La risposta occidentale è addirittura più lenta e meno efficace di quella degli islamici moderati. Youssef Helally, per esempio, è tra gli animatori di “Daya al-Taseh”, gruppo di 6 ragazzi che hanno creato sul web una serie di video che ridicolizzano l’Isis, usando l’arma dell’ironia, della parodia. Semplicemente, prendono in giro i decapitatori. Ne svelano i tratti grotteschi e tragici. Youssef vive in Turchia e critica l’attitudine di noi occidentali a render pubblici i video postati dai terroristi. Ridicolizzarli è a suo parere meglio di pubblicizzarli, perché la pubblicità gratis è una forma di sottomissione all’Isis, a ciò che l’Isis si aspetta che facciamo (pubblicare i video).

C’è poi la guerra dei “vigilanti”, come li definisce il New York Times, esperti nel setacciare il web a caccia di siti jihadisti. Stando a una ricerca del think tank americano Brookings, Twitter conta tra 46mila e 90mila account di affiliati e simpatizzanti del Califfo (tra settembre e dicembre 2014, mille sono stati bloccati). Senza contare che sul web si concentra oggi l’attività dell’Intelligence, sia occidentale sia jihadista.

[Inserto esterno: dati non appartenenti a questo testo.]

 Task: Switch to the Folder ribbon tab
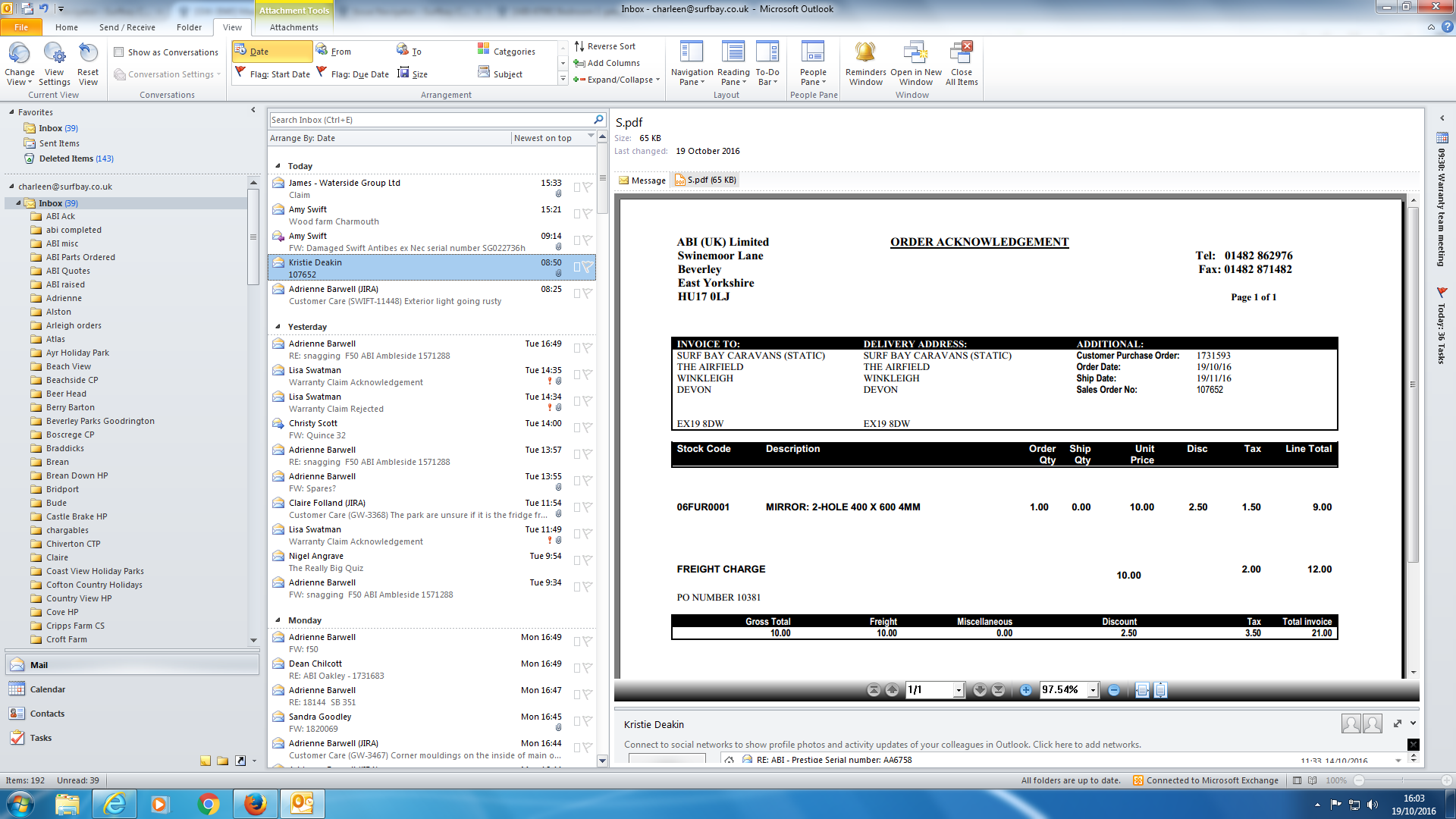pyautogui.click(x=189, y=27)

E anch’essa è guerra. Di fronte a questa raffinata sfida tra esperti informatici e militanti in Rete, risulta quasi ingenuo il tentativo censorio di governi come quello turco, che per ritorsione contro la pubblicazione delle foto dei terroristi di estrema sinistra e del magistrato in ostaggio (poi ucciso) ha deciso di oscurare i social network. Ovvio che i gruppi del dissenso sul web riescano a trovare la maniera per aggirare la trincea dell’oscuramento, durato qualche ora.

Neppure gli Stati organizzati reggono all’urto della rivolta sul web.